■ Dataset content ■
= = =

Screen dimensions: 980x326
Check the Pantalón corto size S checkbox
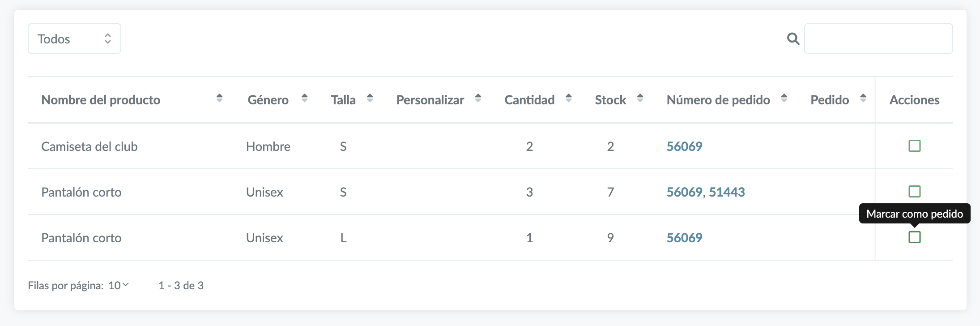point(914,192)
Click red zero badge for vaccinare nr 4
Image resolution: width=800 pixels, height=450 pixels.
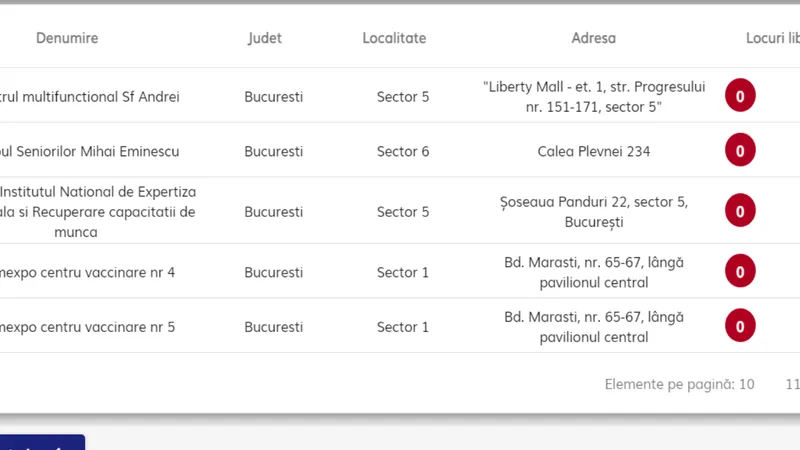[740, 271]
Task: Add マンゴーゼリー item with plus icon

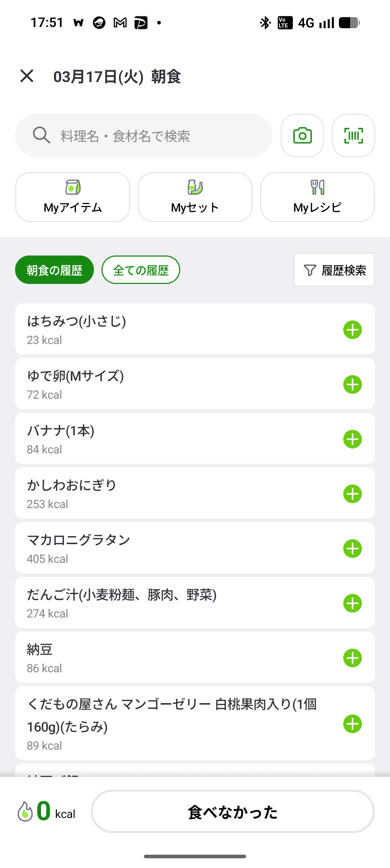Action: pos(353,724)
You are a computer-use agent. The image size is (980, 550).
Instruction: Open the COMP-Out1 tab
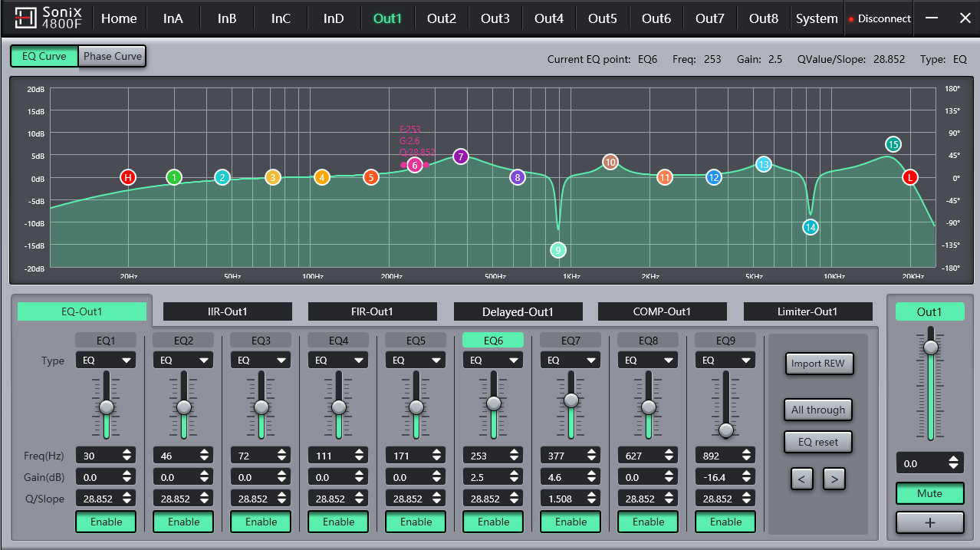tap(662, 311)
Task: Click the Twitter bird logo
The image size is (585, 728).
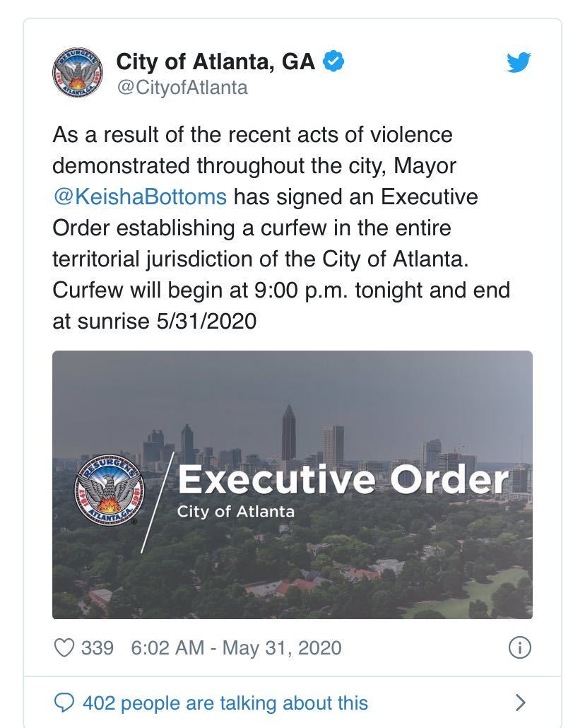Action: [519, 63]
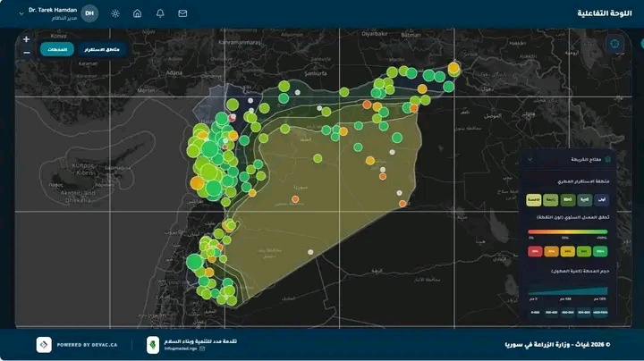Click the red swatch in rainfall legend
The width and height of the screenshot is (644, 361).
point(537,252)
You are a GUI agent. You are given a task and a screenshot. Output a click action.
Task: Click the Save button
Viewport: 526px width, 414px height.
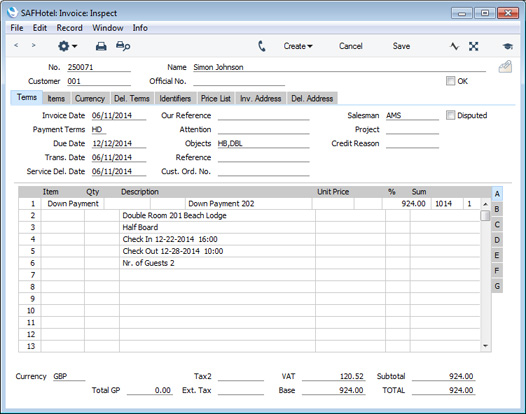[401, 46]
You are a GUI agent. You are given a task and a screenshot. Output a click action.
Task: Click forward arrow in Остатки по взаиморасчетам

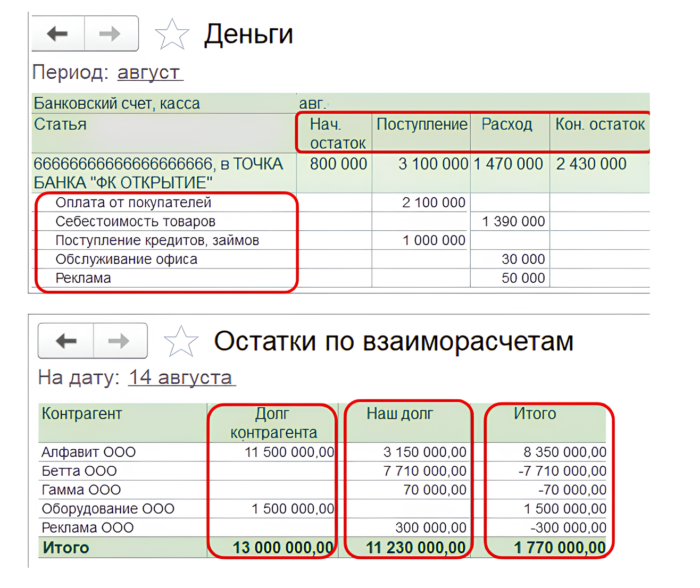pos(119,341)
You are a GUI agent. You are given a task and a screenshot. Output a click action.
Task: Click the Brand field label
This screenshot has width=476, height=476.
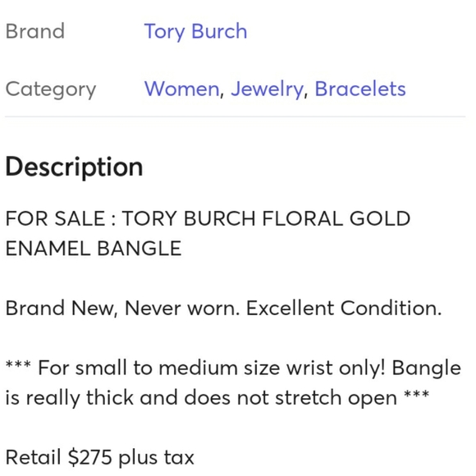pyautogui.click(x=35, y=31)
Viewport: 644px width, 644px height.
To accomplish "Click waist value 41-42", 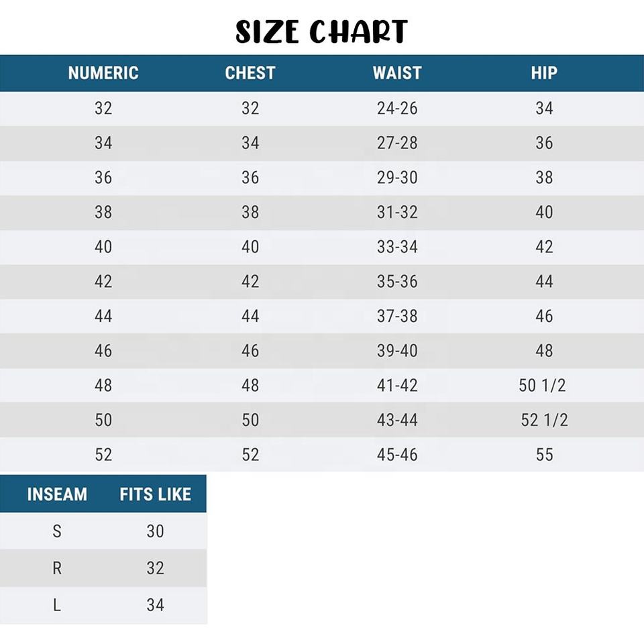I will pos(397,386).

= = =

■ Exercise aim ■
Reproduce, word for word, every line from the start of the records down to and including the line with "Task: Click the Twitter bird logo"; skip the pictures.

■ Answer to the exercise ■
Screen dimensions: 980x326
Check the Pantalón corto size S checkbox
point(914,192)
Click red zero badge for vaccinare nr 4
Image resolution: width=800 pixels, height=450 pixels.
[740, 271]
Task: Add マンゴーゼリー item with plus icon

Action: pos(353,724)
You are a computer-use agent. The image size is (980, 550).
Instruction: Open the COMP-Out1 tab
tap(662, 311)
Task: Click the Twitter bird logo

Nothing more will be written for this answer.